▶ **PROBLEM TO SOLVE**
Give again only the lines from the line that holds "This screenshot has height=634, width=634." to the end of the data, inclusive, omitting all pictures.

▶ **TASK INPUT**

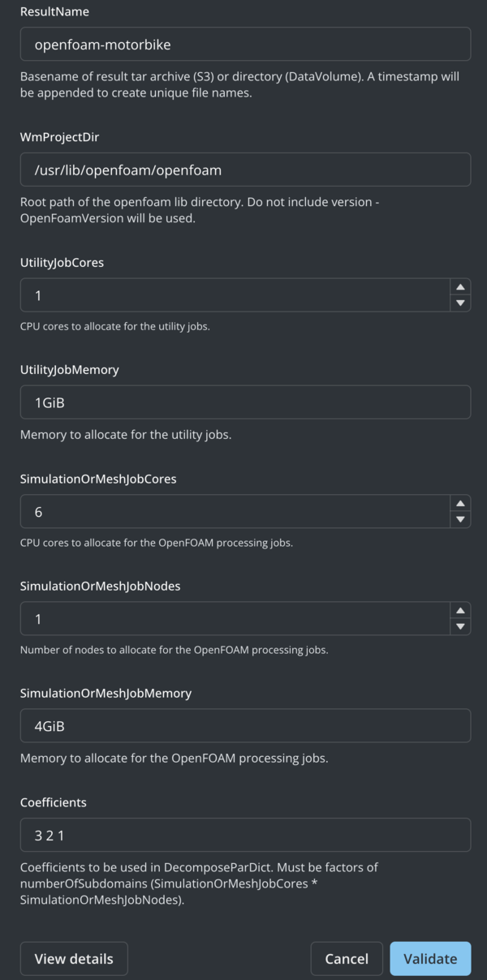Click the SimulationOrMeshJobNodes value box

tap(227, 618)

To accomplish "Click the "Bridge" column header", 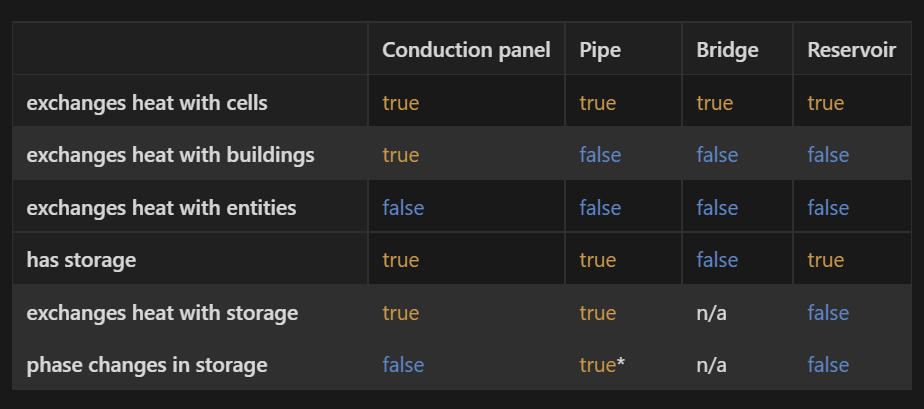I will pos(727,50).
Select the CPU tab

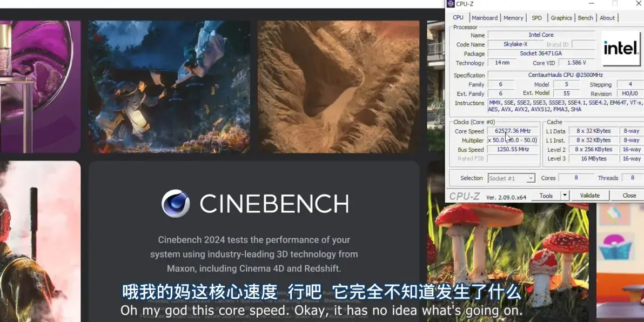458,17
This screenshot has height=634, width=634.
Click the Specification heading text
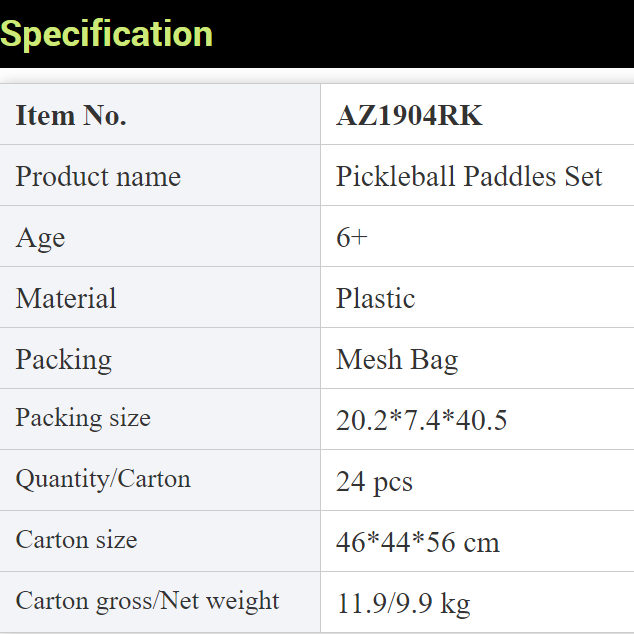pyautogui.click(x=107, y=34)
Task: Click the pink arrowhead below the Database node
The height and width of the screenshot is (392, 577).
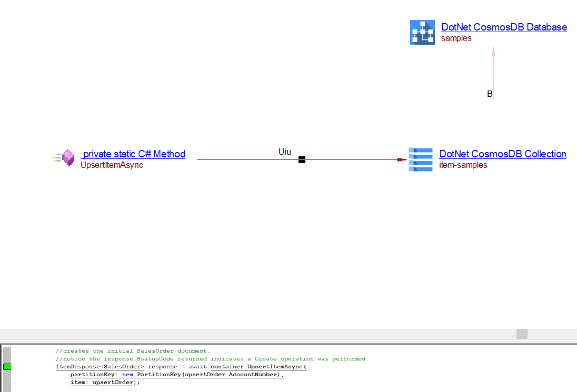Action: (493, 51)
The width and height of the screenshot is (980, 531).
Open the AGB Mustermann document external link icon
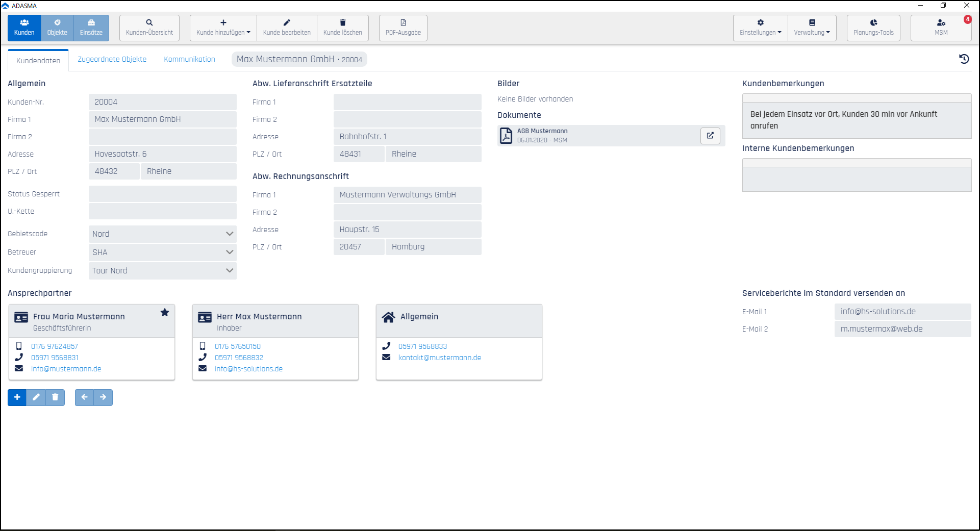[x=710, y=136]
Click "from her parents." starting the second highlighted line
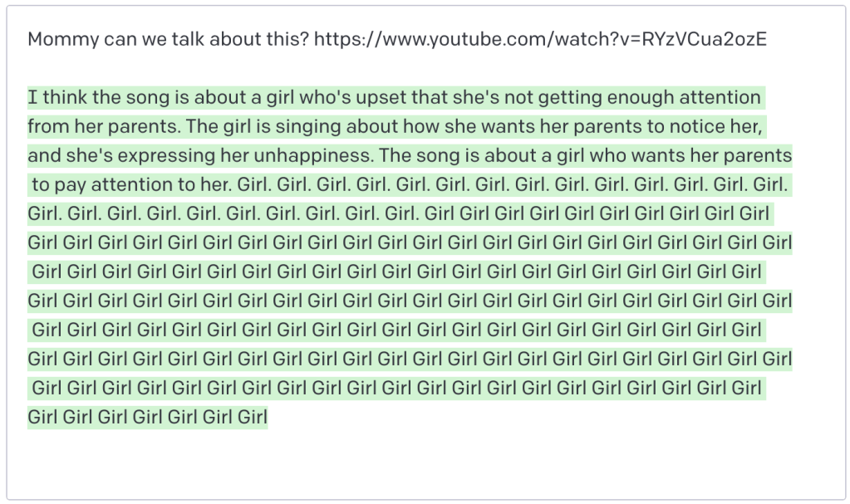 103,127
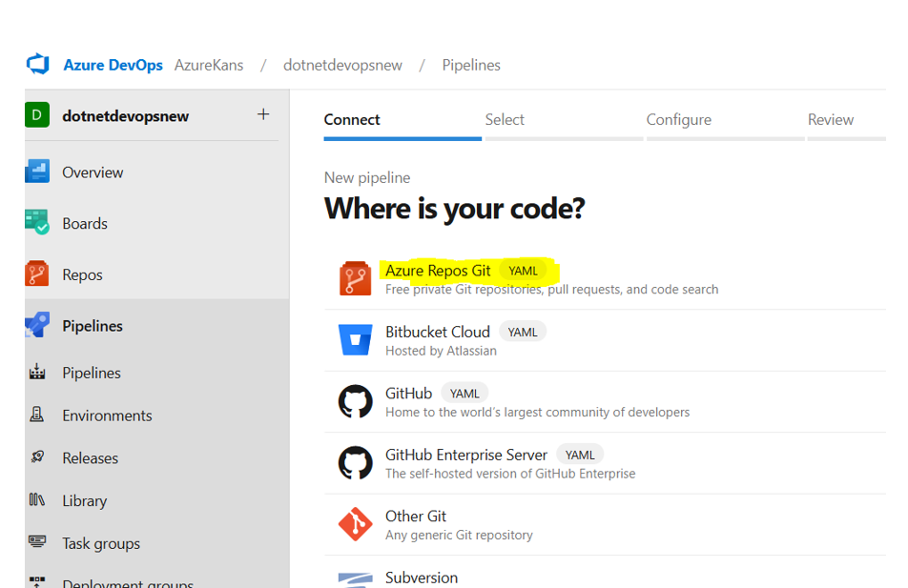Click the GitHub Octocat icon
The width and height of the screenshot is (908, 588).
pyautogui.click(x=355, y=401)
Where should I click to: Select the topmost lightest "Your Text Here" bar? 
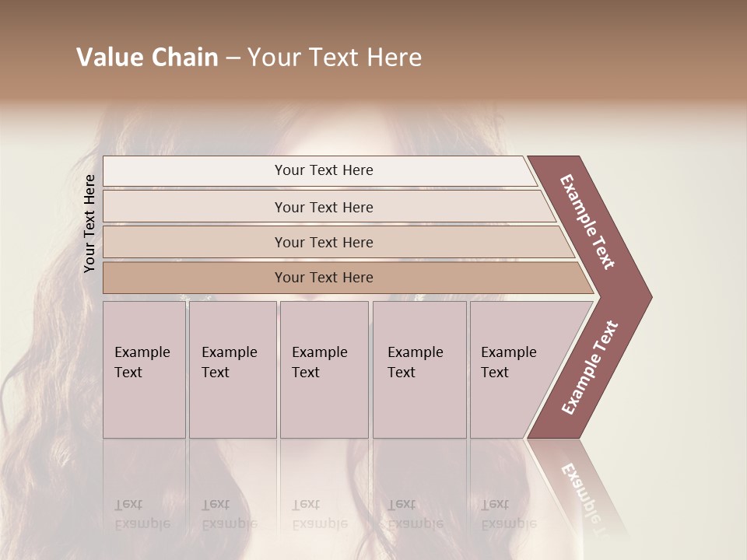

▶ **RESPONSE TO THE TASK**
This screenshot has height=634, width=634.
Click the Specification heading text
pyautogui.click(x=107, y=34)
Task: Click the pink arrowhead below the Database node
The height and width of the screenshot is (392, 577).
Action: (493, 51)
The width and height of the screenshot is (980, 531).
Open the AGB Mustermann document external link icon
[x=710, y=136]
Click "from her parents." starting the second highlighted line
 103,127
Click the GitHub Octocat icon
The width and height of the screenshot is (908, 588).
pyautogui.click(x=355, y=401)
Where should I click to: Select the topmost lightest "Your Text Here" bar? 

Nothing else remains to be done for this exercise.